-- Start Dataset entries --

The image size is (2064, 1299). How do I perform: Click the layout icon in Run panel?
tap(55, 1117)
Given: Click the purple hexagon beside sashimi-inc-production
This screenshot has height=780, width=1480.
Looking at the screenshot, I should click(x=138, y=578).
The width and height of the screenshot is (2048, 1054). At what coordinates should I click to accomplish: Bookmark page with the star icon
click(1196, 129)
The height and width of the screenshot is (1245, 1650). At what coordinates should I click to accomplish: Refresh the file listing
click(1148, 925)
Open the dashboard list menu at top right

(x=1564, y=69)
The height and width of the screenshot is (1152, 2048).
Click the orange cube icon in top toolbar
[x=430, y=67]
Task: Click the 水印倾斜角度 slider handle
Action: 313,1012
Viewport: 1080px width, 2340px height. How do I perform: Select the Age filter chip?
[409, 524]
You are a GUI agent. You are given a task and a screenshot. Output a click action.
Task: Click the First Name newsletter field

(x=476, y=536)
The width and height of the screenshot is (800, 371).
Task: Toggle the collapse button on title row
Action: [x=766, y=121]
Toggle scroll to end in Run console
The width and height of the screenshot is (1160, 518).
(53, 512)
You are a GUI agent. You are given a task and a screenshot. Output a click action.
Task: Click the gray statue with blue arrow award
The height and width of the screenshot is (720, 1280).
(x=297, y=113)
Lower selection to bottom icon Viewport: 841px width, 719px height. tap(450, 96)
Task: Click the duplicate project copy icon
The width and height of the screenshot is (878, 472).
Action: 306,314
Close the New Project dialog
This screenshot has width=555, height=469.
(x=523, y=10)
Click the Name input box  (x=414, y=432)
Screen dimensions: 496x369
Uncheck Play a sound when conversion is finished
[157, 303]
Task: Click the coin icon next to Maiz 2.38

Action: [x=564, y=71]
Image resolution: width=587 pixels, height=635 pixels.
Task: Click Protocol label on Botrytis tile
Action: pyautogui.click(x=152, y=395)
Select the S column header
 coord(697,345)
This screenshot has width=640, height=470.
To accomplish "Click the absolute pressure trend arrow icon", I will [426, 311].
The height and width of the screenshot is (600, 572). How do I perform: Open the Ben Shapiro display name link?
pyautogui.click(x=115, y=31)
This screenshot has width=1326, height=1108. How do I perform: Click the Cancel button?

-- End Dataset entries --

Problem description: Retype every item above, line for line, without changing a single character.

Solution to this task:
The image size is (2064, 1299). How do I perform: Click the layout icon in Run panel?
tap(55, 1117)
Given: Click the purple hexagon beside sashimi-inc-production
This screenshot has height=780, width=1480.
Looking at the screenshot, I should click(x=138, y=578).
The width and height of the screenshot is (2048, 1054). At what coordinates should I click to accomplish: Bookmark page with the star icon
click(1196, 129)
The height and width of the screenshot is (1245, 1650). At what coordinates should I click to accomplish: Refresh the file listing
click(1148, 925)
Open the dashboard list menu at top right

(x=1564, y=69)
The height and width of the screenshot is (1152, 2048).
Click the orange cube icon in top toolbar
[x=430, y=67]
Task: Click the 水印倾斜角度 slider handle
Action: 313,1012
Viewport: 1080px width, 2340px height. How do I perform: Select the Age filter chip?
[409, 524]
You are a GUI agent. You are given a task and a screenshot. Output a click action.
Task: Click the First Name newsletter field

(x=476, y=536)
The width and height of the screenshot is (800, 371).
Task: Toggle the collapse button on title row
Action: [x=766, y=121]
Toggle scroll to end in Run console
The width and height of the screenshot is (1160, 518).
(53, 512)
You are a GUI agent. You are given a task and a screenshot. Output a click action.
Task: Click the gray statue with blue arrow award
The height and width of the screenshot is (720, 1280).
(x=297, y=113)
Lower selection to bottom icon Viewport: 841px width, 719px height. tap(450, 96)
Task: Click the duplicate project copy icon
The width and height of the screenshot is (878, 472).
Action: 306,314
Close the New Project dialog
This screenshot has width=555, height=469.
(x=523, y=10)
Click the Name input box  (x=414, y=432)
Screen dimensions: 496x369
Uncheck Play a sound when conversion is finished
[157, 303]
Task: Click the coin icon next to Maiz 2.38

Action: [x=564, y=71]
Image resolution: width=587 pixels, height=635 pixels.
Task: Click Protocol label on Botrytis tile
Action: pyautogui.click(x=152, y=395)
Select the S column header
 coord(697,345)
This screenshot has width=640, height=470.
To accomplish "Click the absolute pressure trend arrow icon", I will [426, 311].
The height and width of the screenshot is (600, 572). How do I perform: Open the Ben Shapiro display name link?
pyautogui.click(x=115, y=31)
This screenshot has width=1326, height=1108. How do I perform: Click the Cancel button?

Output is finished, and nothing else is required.